§ Your tasks
1) Decide whether each statement below agrees with the review of Melvyn Bragg's memoir, answering yes or no and quoting the deciding words of the review. (a) Stanley Bragg's funeral took place in Wigton, Cumbria. (b) The men standing across the road had attended the church service. (c) Bragg was awarded a scholarship by only one Oxford college.
2) Answer these questions from the review of Melvyn Bragg's memoir:
(a) What was the name of the establishment where Bragg's father made the men welcome?
(b) Which bus was the reviewer riding when the scene caused tears?
(c) What is the name of the girl Bragg is in love with?
3) Proceed with the review of Melvyn Bragg's memoir, continuing from the point at which it stops.

§ Passage shown
I was on the bus when it happened: racked by an unexpected sob, as if some invisible hand had reached inside me and flicked the switch marked tears. In his new memoir, a book I was about to have to put aside for a few moments, Melvyn Bragg was describing the funeral of his publican father, Stanley, in Wigton, Cumbria, some time in the 1990s. Bragg and his mother, Ethel, were just coming out of the church, trailed by a great crowd of mourners because Wigton isn’t big and everyone in it had known Stanley. Bragg looked up. On the other side of the road stood a line of men, each one smart in his Sunday best. Who were they? He knew without having to be told that they were customers of his father’s who had always been made welcome in the Black-a-Moor in the days when – how unbelievable this seems now – Catholics were still tacitly forbidden to drink in many establishments. None of them had felt able to attend the service – wrong church – but here they all were now, an unlikely guard of honour.
This probably doesn’t sound like the sort of thing that should have a critic gently weeping on the number 38, and what’s strange is that, in the context of Back in the Day, it’s not even close to being the most sweet-sad detail; Bragg’s book, the best thing he has ever written, imbues the overused literary adjective “piercing” with real meaning. But there it is: this scene moved me. In my mind’s eye, I could see the street, where the curtains in every house would have been drawn as a mark of respect (I can remember my grandmother doing this when I was a little girl), and on it these men, their faces heavy with age, their hats in their big hands. It was easy to imagine how Bragg must have felt at the sight of them, the feeling of something close to love reaching him as he emerged into the daylight. Though he’d long since moved away from the town – first to Oxford, and then to London – he had never really left it. It was, and is, his place, and I wonder if this doesn’t seem to him now like the greatest luck of his life: a better thing by far than all the TV shows, the fame and the money and the peerage.
Men from ordinary backgrounds who have done very well later in life are often moved to write memoirs; apart from anything else, it gilds their success, makes it seem all the more remarkable. But very often there is a bitterness in these books – oh, the bigots they left behind! – and a sense of relief that an escape was made. Bragg’s memoir isn’t one of these. It is the product of abiding affection and passionate understanding. Its author, we now discover, was almost paralysingly reluctant to leave Cumbria, even after he had been awarded a scholarship by not one, but two, Oxford colleges. Several times in his narrative, we find him close to choosing another life altogether. Perhaps he will drop out of school, and work in a factory like so many of his friends. Perhaps, having “stayed on” when everyone else has left, he will choose a job in the local civil service instead of putting his amazing brain to good use in a university. He likes Wigton, and there are people there who bind him to it: his family, his friends, and a girl called Sarah, with whom he’s in love. The notion even of Workington – a nearby town to which his parents at one point threaten to move – fills him with horror. It might as well be Birmingham, or Marrakech.

(Extracted records)
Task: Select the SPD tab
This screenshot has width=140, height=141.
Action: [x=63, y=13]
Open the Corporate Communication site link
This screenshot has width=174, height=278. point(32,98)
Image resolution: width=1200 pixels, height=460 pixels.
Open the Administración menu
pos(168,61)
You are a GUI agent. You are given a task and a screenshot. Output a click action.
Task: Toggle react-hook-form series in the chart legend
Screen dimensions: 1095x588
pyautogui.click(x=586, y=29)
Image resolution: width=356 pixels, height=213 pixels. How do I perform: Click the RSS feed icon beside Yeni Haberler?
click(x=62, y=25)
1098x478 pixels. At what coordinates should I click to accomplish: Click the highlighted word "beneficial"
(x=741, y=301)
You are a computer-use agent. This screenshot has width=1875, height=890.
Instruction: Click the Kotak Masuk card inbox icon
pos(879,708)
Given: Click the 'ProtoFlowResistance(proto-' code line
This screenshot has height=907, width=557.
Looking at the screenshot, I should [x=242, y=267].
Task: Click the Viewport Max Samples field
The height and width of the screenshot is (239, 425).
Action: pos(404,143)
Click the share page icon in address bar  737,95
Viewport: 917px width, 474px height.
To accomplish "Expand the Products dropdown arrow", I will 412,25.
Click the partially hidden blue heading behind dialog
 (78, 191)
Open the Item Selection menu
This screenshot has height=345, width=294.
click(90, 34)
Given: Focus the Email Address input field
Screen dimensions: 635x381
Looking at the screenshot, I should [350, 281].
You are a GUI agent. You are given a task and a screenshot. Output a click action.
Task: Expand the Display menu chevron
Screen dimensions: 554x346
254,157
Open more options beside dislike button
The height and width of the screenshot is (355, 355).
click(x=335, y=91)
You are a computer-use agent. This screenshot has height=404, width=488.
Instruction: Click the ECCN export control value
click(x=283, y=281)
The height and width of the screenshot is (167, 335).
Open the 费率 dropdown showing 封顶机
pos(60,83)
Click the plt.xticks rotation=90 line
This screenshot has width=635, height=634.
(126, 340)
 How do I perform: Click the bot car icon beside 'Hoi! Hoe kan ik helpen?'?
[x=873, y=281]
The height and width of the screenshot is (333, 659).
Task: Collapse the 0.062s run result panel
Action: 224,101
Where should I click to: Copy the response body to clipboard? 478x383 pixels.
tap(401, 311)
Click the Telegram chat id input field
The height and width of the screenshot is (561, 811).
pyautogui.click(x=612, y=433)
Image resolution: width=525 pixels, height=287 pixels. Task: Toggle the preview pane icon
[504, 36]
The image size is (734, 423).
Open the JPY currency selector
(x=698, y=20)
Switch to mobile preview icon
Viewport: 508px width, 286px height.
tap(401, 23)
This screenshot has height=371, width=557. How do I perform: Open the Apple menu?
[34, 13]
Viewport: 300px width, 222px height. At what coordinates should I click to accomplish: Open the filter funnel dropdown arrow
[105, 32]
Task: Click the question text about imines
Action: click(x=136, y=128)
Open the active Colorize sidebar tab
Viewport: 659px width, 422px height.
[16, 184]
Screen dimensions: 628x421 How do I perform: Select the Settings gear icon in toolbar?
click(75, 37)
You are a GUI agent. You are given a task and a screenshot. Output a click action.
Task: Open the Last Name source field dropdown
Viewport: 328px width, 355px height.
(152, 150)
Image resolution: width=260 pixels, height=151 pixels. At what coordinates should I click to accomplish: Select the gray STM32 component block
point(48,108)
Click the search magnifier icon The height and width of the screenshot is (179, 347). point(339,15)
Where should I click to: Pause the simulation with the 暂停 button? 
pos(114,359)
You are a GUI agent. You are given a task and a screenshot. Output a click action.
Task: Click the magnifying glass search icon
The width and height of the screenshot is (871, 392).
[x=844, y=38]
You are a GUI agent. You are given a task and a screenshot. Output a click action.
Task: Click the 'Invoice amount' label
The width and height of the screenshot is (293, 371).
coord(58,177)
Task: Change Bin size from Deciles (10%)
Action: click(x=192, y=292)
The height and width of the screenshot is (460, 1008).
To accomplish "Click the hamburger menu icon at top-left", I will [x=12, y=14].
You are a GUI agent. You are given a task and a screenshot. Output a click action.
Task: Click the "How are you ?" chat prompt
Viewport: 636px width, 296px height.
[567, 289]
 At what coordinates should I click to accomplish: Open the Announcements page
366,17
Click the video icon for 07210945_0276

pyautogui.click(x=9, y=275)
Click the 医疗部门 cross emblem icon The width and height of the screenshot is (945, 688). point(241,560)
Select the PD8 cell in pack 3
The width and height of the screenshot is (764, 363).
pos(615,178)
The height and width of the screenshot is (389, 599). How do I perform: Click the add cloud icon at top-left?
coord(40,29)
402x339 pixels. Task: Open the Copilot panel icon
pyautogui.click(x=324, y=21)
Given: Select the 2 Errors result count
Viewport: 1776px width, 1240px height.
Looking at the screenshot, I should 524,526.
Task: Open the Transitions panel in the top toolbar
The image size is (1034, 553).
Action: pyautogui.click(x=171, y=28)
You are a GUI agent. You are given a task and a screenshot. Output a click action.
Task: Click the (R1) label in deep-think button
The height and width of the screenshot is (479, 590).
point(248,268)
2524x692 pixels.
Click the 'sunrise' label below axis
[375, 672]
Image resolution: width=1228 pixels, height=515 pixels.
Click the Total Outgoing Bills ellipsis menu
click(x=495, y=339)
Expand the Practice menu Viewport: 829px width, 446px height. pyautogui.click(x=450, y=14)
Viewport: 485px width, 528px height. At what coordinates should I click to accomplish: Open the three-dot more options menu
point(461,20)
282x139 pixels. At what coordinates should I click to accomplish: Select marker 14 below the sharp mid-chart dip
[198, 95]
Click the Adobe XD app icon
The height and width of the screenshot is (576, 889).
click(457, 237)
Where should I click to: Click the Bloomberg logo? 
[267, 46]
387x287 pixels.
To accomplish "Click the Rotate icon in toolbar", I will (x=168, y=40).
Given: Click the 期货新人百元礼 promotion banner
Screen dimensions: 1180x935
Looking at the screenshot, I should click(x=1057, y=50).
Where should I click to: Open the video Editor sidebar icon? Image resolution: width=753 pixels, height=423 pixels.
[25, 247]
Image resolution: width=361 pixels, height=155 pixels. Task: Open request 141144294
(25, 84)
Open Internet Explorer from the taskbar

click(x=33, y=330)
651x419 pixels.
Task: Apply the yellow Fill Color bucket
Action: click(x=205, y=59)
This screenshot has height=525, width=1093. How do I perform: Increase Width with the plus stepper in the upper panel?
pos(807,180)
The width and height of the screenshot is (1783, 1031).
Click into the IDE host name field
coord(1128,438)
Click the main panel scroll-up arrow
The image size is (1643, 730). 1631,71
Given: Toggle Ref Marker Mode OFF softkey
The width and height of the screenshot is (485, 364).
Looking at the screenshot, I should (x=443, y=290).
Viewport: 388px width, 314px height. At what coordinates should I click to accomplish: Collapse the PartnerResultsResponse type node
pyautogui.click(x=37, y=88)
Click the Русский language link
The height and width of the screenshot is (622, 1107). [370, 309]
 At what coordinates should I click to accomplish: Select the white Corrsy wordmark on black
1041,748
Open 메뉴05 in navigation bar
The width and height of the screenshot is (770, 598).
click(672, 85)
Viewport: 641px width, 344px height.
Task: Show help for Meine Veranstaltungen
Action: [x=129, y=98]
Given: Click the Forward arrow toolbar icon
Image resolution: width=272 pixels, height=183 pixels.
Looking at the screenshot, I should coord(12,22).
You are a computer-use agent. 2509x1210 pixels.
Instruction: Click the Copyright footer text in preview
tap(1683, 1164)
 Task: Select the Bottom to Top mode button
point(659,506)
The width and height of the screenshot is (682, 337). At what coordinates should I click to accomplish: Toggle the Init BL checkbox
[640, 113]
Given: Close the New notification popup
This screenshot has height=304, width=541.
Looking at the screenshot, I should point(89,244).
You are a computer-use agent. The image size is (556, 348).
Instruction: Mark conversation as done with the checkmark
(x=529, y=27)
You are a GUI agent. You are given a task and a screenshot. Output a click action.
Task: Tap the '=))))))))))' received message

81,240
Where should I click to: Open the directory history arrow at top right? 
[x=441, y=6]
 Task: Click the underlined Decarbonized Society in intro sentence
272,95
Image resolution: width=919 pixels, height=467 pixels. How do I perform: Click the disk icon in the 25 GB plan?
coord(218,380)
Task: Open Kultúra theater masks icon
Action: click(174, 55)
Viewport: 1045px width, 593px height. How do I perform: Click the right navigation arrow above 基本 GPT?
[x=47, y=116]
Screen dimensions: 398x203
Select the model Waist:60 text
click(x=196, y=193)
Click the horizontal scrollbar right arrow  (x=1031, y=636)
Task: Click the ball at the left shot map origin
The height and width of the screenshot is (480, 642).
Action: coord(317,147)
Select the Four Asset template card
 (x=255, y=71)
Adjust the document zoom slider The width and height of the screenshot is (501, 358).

§ Responses to the exercise
1)
(a) Yes: "the funeral of his publican father, Stanley, in Wigton, Cumbria"
(b) No: "None of them had felt able to attend the service"
(c) No: "awarded a scholarship by not one, but two, Oxford colleges"

2)
(a) The Black-a-Moor
(b) The number 38
(c) Sarah

3)
The book details his life, from his birth to the point at which, compulsory national service having at last been ditched, he’s about to go off to Oxford – and detail is the word. What a memory Bragg has for names and faces; he can describe the new furniture in his parents’ living room as if it were all still there, waiting to be dusted by his indefatigable mum. His text has the feeling of an inventory, albeit a highly poetic one. Bragg is 82; the world he wants, and needs, to describe is now all but gone; time is running out. The writing is plain, in the sense that he wants to get things down, but there is something incantatory, here, too, as though some other force than himself was pushing his fingers across his keyboard.
His story soothes him, I think, even when it’s hard to write (a moment when he unwittingly humiliates a drinker in his father’s pub, and Stanley is furious and forces him to apologise, makes even the reader’s skin burn). He loves to think of the streets and the shops and the outlying farms. But he’s also reckoning things up: the stain of his mother’s illegitimacy; the frustrations of his clever father, too poor to do anything other than work; the quietnesses of a town where many of the men fought in the first war, and others have just returned from the second. Why does Bragg, as a teenager, suffer a kind of breakdown? What makes one man succeed and another fail? What is learning for, and why is it better – of any more use – than stoicism and hard work? Above all, what does it mean to love someone, and yet not to be able properly to tell them? These are the big questions – the huge questions – that rise from his pages.
What a world he captures here. You can almost smell it: the scent of a coal fire, of damp coats, beer, and fag smoke. You can certainly hear it: darts hitting a board, a parkie (Bragg’s grandfather was one) shouting at disobedient boys, a choir belting out a hymn. The fells are both close by, and yet far away. He deals, always, more in shame and awkwardness than in joy and contentment. Most people are too weary, and too broke, to be happy in an unbridled way: every home has at least one lodger; every house has a thousand jobs that need doing. Pleasure isn’t easily taken; guilt trails it, like poisonous smoke. When Bragg and his father go to Blackpool for three days, they end up coming home early.
I can’t hope to capture, in the space I have here, this book’s extraordinary emotional geography, let alone its strange, inchoate beauty; the way that Bragg, in his struggle fully to explain his meaning, so often hits on something wise and even numinous (when he does, it’s as if a bell sounds). All I can say is that I loved it. Somehow – those tears again! – it brought things back to me, and by doing so, it made me remember what’s really important in life; how glad I am myself to be tethered to certain people, certain places.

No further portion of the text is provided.